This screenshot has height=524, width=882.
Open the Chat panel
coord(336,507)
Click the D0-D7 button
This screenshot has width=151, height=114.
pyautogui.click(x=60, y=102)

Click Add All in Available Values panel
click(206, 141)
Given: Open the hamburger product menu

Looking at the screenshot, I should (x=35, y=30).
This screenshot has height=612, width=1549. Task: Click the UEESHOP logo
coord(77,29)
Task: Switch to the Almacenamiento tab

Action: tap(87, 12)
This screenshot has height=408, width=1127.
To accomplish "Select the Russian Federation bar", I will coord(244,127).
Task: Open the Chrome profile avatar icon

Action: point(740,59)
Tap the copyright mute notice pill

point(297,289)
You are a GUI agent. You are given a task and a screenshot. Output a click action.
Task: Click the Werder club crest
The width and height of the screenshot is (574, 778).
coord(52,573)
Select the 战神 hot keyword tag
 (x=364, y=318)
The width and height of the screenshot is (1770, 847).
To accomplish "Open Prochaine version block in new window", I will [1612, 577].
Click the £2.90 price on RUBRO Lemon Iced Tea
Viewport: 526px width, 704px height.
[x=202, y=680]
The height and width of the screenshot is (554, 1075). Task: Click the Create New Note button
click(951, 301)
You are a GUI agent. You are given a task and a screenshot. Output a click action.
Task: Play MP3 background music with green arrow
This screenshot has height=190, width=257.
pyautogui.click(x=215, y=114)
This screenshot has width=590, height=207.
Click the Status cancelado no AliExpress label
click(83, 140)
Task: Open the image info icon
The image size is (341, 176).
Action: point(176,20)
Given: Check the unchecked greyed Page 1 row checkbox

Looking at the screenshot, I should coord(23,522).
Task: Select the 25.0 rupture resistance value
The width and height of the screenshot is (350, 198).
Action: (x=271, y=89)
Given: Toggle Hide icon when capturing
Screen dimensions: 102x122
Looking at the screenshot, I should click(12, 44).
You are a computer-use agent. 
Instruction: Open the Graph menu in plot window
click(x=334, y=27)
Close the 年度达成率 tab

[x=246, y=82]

::::::

Stated exercise:
Can you rewrite all the rows above as a numbered list, leaving out any blank lines?

Completed task:
1. This screenshot has height=524, width=882.
2. Open the Chat panel
3. coord(336,507)
4. Click the D0-D7 button
5. This screenshot has width=151, height=114.
6. pyautogui.click(x=60, y=102)
7. Click Add All in Available Values panel
8. click(206, 141)
9. Given: Open the hamburger product menu
10. Looking at the screenshot, I should (x=35, y=30).
11. This screenshot has height=612, width=1549. Task: Click the UEESHOP logo
12. coord(77,29)
13. Task: Switch to the Almacenamiento tab
14. Action: tap(87, 12)
15. This screenshot has height=408, width=1127.
16. To accomplish "Select the Russian Federation bar", I will coord(244,127).
17. Task: Open the Chrome profile avatar icon
18. Action: point(740,59)
19. Tap the copyright mute notice pill
20. point(297,289)
21. You are a GUI agent. You are given a task and a screenshot. Output a click action.
22. Task: Click the Werder club crest
23. The width and height of the screenshot is (574, 778).
24. coord(52,573)
25. Select the 战神 hot keyword tag
26.  (x=364, y=318)
27. The width and height of the screenshot is (1770, 847).
28. To accomplish "Open Prochaine version block in new window", I will [1612, 577].
29. Click the £2.90 price on RUBRO Lemon Iced Tea
30. Viewport: 526px width, 704px height.
31. [x=202, y=680]
32. The height and width of the screenshot is (554, 1075). Task: Click the Create New Note button
33. click(951, 301)
34. You are a GUI agent. You are given a task and a screenshot. Output a click action.
35. Task: Play MP3 background music with green arrow
36. This screenshot has height=190, width=257.
37. pyautogui.click(x=215, y=114)
38. This screenshot has width=590, height=207.
39. Click the Status cancelado no AliExpress label
40. click(83, 140)
41. Task: Open the image info icon
42. The image size is (341, 176).
43. Action: point(176,20)
44. Given: Check the unchecked greyed Page 1 row checkbox
45. Looking at the screenshot, I should coord(23,522).
46. Task: Select the 25.0 rupture resistance value
47. The width and height of the screenshot is (350, 198).
48. Action: (x=271, y=89)
49. Given: Toggle Hide icon when capturing
50. Screen dimensions: 102x122
51. Looking at the screenshot, I should click(12, 44).
52. You are a computer-use agent. 
53. Instruction: Open the Graph menu in plot window
54. click(x=334, y=27)
55. Close the 年度达成率 tab
56. [x=246, y=82]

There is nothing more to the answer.